If you have a big voice to start with, be aware that steady volume wears on people, so you need to vary this quality. Have you ever worked with a person who used the same volume level all the time whether he was two feet away or across the room? Continually loud voices hurt others' ears. Projecting your voice so it reaches all of the audience is important, too. Some speakers address only the front rows of a crowd, while the people in the back steadily lose interest. Share your message with the entire group!
Voice characteristics you can work on besides volume include rate, pitch, and articulation. Rate is how quickly or slowly you speak. People can listen at a much higher rate than most people can speak. An average rate of speech is 140 words per minute. However, if you're making a technical presentation, you could slow down to 100 words per minute. Then speed up on other points, since a consistently slow rate of speech makes you sound tired or bored.
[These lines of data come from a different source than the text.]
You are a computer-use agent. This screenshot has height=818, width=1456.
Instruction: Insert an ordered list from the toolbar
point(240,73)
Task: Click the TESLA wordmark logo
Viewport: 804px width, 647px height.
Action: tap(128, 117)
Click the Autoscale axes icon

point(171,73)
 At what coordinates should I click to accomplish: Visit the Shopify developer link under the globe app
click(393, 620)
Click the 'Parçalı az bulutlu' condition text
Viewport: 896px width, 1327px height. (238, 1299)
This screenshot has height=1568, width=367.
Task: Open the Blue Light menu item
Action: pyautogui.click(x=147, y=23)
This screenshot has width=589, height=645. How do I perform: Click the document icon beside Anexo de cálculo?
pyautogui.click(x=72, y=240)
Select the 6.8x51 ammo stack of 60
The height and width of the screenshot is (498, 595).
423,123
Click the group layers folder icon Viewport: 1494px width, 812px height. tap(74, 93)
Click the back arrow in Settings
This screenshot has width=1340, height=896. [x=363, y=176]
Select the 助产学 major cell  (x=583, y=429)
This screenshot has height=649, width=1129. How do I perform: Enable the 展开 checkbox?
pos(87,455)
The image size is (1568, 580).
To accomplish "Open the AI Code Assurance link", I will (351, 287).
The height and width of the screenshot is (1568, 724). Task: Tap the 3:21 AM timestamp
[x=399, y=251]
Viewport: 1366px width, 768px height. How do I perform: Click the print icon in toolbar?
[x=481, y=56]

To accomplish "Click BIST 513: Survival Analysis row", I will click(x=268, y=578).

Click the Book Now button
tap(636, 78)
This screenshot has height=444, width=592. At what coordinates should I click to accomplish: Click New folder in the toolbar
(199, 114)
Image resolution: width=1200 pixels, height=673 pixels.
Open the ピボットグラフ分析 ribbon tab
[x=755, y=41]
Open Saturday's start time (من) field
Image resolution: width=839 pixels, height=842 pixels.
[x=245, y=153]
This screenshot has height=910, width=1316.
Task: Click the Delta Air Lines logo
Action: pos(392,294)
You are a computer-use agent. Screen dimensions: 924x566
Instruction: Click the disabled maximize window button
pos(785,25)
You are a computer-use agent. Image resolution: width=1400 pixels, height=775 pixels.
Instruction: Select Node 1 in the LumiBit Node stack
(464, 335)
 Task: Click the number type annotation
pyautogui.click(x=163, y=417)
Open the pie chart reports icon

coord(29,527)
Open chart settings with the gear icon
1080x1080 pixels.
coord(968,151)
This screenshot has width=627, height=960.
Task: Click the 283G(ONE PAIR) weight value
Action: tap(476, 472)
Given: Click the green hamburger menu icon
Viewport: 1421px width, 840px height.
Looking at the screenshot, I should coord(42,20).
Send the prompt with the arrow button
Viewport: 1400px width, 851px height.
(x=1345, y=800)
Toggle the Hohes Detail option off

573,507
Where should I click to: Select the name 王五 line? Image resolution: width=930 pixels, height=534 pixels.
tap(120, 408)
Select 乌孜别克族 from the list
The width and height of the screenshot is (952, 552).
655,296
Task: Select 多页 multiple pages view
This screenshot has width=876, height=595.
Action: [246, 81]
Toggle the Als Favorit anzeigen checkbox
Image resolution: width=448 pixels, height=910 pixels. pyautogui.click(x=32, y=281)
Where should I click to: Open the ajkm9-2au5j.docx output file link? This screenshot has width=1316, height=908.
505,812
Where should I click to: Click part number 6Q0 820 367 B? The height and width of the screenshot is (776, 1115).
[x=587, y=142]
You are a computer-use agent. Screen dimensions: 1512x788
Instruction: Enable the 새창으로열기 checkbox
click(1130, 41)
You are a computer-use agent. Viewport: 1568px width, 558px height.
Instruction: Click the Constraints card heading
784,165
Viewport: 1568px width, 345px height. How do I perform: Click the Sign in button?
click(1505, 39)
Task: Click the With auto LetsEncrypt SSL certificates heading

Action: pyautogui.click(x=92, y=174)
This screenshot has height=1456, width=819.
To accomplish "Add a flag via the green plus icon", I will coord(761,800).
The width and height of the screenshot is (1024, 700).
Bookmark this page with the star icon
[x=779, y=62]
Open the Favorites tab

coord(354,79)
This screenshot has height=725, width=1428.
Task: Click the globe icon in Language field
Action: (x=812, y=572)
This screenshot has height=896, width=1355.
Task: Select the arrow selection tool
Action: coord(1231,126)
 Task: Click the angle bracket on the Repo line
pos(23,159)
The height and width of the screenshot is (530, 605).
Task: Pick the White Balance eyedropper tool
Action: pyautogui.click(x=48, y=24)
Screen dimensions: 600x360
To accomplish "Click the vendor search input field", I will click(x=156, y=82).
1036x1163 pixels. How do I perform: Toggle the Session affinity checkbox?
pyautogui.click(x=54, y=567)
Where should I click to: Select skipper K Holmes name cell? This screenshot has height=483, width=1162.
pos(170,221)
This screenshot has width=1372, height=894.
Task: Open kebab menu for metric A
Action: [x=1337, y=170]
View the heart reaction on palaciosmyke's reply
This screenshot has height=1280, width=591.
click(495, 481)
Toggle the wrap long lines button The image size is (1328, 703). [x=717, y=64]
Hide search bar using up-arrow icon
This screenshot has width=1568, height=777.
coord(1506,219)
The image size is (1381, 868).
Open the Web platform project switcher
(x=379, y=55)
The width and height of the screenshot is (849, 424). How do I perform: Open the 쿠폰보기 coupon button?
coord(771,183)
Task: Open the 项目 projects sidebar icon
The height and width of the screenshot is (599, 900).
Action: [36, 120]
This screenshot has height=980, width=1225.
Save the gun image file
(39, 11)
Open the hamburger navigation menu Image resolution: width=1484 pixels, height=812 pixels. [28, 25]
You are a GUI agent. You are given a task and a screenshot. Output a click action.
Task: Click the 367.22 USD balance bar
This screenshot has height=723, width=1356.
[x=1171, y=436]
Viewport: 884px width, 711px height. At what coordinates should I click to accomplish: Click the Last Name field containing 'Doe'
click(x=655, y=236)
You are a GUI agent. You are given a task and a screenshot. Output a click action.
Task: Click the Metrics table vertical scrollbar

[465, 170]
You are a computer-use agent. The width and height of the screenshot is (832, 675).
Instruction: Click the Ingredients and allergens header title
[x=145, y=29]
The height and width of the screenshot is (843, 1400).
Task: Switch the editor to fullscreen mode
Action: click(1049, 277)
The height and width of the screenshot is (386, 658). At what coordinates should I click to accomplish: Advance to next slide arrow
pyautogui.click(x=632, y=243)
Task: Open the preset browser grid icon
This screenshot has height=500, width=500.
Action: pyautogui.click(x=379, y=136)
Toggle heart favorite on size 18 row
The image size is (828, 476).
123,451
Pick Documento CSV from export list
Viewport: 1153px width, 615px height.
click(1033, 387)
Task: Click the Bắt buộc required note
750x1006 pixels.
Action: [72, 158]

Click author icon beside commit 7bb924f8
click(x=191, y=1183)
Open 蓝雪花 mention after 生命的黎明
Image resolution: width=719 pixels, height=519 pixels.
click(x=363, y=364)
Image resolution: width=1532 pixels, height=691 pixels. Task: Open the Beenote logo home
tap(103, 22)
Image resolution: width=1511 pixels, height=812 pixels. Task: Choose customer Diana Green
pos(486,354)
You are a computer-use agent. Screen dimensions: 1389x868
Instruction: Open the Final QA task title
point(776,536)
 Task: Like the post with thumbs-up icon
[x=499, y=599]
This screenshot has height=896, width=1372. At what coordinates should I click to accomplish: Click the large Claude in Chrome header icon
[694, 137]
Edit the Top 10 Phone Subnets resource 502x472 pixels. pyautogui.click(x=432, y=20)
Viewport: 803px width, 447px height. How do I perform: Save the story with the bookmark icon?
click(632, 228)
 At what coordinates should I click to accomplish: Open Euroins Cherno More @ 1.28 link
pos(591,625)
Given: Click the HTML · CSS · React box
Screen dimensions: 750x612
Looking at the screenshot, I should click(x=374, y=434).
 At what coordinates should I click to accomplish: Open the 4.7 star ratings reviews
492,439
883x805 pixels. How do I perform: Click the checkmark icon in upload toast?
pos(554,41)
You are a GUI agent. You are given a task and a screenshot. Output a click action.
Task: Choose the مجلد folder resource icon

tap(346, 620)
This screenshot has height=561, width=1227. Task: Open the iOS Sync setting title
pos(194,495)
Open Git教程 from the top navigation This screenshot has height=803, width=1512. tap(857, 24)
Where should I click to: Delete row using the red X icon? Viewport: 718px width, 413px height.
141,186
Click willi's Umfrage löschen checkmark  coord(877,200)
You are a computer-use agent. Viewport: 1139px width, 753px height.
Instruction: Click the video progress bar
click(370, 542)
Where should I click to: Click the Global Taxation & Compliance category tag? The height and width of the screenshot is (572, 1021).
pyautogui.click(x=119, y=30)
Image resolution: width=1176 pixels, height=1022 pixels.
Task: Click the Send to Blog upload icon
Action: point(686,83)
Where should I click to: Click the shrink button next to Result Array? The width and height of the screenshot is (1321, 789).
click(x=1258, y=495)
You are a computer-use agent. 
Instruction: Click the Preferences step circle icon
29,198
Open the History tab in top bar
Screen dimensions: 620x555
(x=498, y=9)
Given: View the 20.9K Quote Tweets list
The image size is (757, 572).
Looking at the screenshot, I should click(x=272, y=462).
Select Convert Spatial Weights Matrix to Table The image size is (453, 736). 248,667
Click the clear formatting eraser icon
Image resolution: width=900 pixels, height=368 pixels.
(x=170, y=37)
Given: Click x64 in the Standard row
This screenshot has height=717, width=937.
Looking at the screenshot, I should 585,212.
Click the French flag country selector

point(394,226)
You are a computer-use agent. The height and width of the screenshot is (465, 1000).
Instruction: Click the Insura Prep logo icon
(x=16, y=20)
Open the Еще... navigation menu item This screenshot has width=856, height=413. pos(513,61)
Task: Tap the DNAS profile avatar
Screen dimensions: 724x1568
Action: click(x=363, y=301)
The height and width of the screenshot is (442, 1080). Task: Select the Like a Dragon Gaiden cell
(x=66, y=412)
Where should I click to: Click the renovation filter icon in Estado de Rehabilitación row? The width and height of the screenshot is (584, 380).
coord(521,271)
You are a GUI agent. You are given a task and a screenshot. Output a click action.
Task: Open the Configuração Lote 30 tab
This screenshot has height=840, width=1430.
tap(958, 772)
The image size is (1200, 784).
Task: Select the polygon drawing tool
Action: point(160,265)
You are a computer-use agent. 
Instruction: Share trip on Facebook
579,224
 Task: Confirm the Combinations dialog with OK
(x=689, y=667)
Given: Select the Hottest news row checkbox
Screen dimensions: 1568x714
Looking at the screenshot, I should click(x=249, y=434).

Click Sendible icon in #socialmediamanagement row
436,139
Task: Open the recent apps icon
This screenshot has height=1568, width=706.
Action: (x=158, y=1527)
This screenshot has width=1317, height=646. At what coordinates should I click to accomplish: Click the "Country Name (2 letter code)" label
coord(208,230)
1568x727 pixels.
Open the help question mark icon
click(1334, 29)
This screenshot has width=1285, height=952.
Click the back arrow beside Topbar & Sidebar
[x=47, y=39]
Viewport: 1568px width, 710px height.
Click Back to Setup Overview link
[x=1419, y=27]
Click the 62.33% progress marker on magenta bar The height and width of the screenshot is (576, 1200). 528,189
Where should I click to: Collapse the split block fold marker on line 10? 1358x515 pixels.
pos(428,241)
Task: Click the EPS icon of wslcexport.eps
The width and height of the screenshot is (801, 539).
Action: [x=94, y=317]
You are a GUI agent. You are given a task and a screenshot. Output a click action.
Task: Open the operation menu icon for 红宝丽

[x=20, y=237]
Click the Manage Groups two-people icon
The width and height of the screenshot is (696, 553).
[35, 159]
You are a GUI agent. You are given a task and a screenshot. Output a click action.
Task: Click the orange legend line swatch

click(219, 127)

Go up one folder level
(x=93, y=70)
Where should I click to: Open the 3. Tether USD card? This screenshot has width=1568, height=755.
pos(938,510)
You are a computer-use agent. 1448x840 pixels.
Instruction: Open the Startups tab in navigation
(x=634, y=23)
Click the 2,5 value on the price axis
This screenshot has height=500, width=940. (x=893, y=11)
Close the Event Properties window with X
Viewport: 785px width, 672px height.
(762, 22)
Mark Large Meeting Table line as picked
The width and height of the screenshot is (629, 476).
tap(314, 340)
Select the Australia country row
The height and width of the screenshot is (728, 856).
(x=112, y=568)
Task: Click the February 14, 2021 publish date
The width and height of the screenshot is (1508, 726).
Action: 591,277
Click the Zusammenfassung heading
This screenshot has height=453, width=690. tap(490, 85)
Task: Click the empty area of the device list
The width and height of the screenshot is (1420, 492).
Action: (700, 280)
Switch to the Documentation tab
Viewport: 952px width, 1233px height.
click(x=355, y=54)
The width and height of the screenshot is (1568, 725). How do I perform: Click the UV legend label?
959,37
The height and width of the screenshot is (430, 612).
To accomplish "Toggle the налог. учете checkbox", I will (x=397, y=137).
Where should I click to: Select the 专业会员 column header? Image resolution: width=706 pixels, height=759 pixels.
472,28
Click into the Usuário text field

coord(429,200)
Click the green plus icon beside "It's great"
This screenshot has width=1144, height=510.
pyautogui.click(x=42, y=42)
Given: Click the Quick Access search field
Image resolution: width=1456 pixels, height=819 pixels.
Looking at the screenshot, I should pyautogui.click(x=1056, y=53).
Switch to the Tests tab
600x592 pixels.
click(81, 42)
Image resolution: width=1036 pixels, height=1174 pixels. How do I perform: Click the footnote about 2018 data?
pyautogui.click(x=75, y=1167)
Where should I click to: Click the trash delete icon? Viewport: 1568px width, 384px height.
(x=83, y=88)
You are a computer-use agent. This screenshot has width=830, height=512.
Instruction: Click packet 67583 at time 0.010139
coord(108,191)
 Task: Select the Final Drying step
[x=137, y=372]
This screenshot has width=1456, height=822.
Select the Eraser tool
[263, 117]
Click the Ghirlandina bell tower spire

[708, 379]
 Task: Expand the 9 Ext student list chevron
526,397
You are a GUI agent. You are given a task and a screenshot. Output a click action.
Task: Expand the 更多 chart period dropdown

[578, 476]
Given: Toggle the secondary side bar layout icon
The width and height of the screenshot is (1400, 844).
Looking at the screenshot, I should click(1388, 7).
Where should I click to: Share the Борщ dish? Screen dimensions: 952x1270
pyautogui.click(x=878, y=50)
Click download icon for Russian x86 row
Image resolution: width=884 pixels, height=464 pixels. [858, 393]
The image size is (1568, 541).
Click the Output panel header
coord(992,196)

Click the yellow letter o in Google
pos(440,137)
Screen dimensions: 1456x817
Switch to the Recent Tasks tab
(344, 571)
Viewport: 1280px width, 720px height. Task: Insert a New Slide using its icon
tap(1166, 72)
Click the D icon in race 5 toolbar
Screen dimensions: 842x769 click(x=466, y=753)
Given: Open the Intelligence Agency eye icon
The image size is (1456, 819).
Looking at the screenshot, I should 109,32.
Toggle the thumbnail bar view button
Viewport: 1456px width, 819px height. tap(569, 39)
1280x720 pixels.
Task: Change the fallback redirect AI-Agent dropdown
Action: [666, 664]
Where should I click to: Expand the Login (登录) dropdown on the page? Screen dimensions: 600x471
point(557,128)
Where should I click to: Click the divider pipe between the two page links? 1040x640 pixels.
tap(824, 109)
Pauses create drama and emphasis . (Arredondo, 1994.)
Pitch concerns the low and the high of your sound and is one of the best qualities to improve your expressivity. Young people tend to have higher-pitched voices so we associate high pitch with immaturity. A really high-pitch sounds shrill and lacks strength. Try for a lower pitch; it is much more pleasant to hear and your voice carries farther. Use pitch changes to show a change in your message. End declarative sentences with a drop in pitch to emphasize the authority of your statement. Lift your pitch at the end of questions since this indicates uncertainty. Vary your pitch with your meaning; otherwise , you sound artificial.
Inflection is the variation of tone in your voice. We would get bored listening to one note on a piano or even three notes, for that matter. Vary your inflection and pitch to maintain listener interest. A monotone speaker or even a three-note speaker sounds flat and lifeless. A hesitant tone sounds timid and indecisive, while a harsh tone sounds aggressive . A nasal tone lacks authority. All these aspects can be improved, but you must listen to yourself and get feedback from others in order to correct them. If you are happy and enthusiastic or stressed and tired, it will show in your tone of voice. Smile in your head and it will come out through your voice.
Articulation is the distinctness of your words. Vernacular errors, such as jest for just, fer for far, orl for oil, warsh for wash, make people think you are uneducated. Better to eliminate dialect pronunciations in favor of more cultured language. An offshoot of this is not pronouncing the endings of words, such as comin' and goin' or wanna. These make you sound lazy; use your lips and tongue to create words and be sure to finish them.
A last word on voice is the use of fillers: um, ah, you know, like. Use pauses rather than fill in with meaningless words.